Dès l’instant, où nous croyons en lui, qui est le vrai et le seul conquérant, il nous fait participer à son trophée. Il nous relie à Dieu, à la terre ferme et solide de son amour. Avec lui, nous n’encourrons aucun risque de dérive. Notre victoire est plus grande que le monde, plus grande que le doute, plus grande que l’idolâtrie de notre propre cœur.

Cependant, le texte de l’apôtre de Jean met une condition à sa victoire. À cette condition-là, nous pouvons nous l’approprier. Il est question d’une naissance nouvelle, divine. Il s’agit simplement de notre vie animée par la foi. La foi est l’antidote contre les forces mauvaises de ce monde. Dieu vient à nous, avec toute sa force de rénovation. Il n’opère pas un simple ravalement de façade. Il répand plutôt son souffle sur notre visage pour nous réanimer et nous réactiver. Si nous nous joignons au Christ par la foi, malgré notre vie quotidienne et ses efforts harassants, ses monotonies lassantes, la trivialité des choses, nous serons illuminés à cause de sa victoire, ainsi que par notre foi en elle.

La victoire qui triomphe du monde, c’est notre foi. Notre foi s’opposera aux assauts et aux tentations multiples. Ce sera la victoire de la joie sur le malheur, de la communauté remportée sur l’isolement et la solitude, de l’honnêteté sur l’orgueil, de la pureté sur l’injustice, de la vérité sur le mensonge, de l’amour sur le doute et le découragement. Pour tout dire, ce sera la victoire de la vie nouvelle sur la mort.

Le jeune qui aspire et cherche ce qui est vrai, ce qui est pur et noble, mais qui voit si souvent son idéal piétiné, avili ou écrasé, verra la victoire dans la condition décrite, à savoir, par la foi seule. L’adulte, dont le regard traverse au-delà des choses visibles, vers la direction de la cité céleste et du Royaume imminent, saura que son attente n’est pas vaine.

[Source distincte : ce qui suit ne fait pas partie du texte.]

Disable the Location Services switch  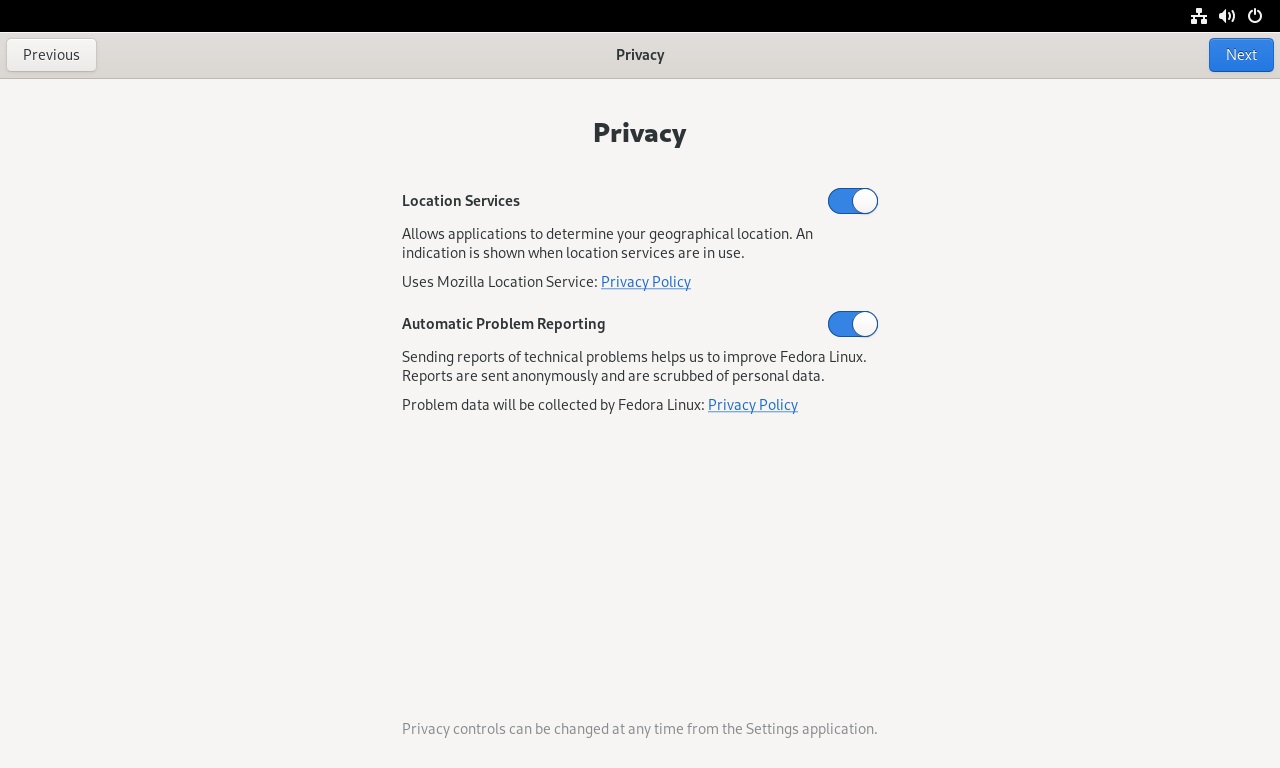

Il y a donc une victoire pour nous tous, car malgré le brouillard épais de l’heure, nous savons que des rayons percent l’obscurité et attestent que le soleil brille au-dessus de nos têtes. Nous connaîtrons encore, à chaque instant, cette espèce de vertige que nous cause l’actualité qui va de plus en plus vite. Les vibrations politiques, sociales et même culturelles interviennent jusque dans le domaine privé de chacun de nous. Nous ne sommes pas toujours les maîtres de notre résistance nerveuse et morale. Personne n’est à l’abri devant le malheur qui frappe à l’improviste. Même la foi ne nous assure pas une navigation calme. En présence de la misère et des injustices des temps actuels, le sursaut de toutes les consciences est nécessaire, car nous ne saurions demeurer inactifs devant la souffrance qui atteint les hommes, nos frères. Sinon, la victoire dont nous parlons résonnerait comme une chimère; elle n’est pourtant pas une vue kaléidoscopique de la réalité de notre monde.

Certes, l’humaniste aussi, comme le révolutionnaire, crient à leur tour à la victoire! Mais l’un et l’autre ne sauraient la garantir, ni par leur lutte pour un meilleur ordre social ni par leur idéal élevé. Il nous faut un changement total et radical des choses. La victoire qui triomphe du monde, c’est notre foi. Mais avez-vous remarqué, dans ce même texte de l’apôtre Jean, que la foi est aussi la confession explicite que Jésus est le Fils de Dieu?

Nous faisons crédit, non pas à un idéaliste ou à un philanthrope, au sens courant du mot, encore moins à un révolutionnaire exalté, mais au Fils unique de Dieu, celui qui est issu du Père, qui est sa Parole éternelle et qui fut, à l’origine, présent à l’œuvre, dans la création du monde. C’est lui, qui est aussi, le Sauveur parfait, tout suffisant de notre monde.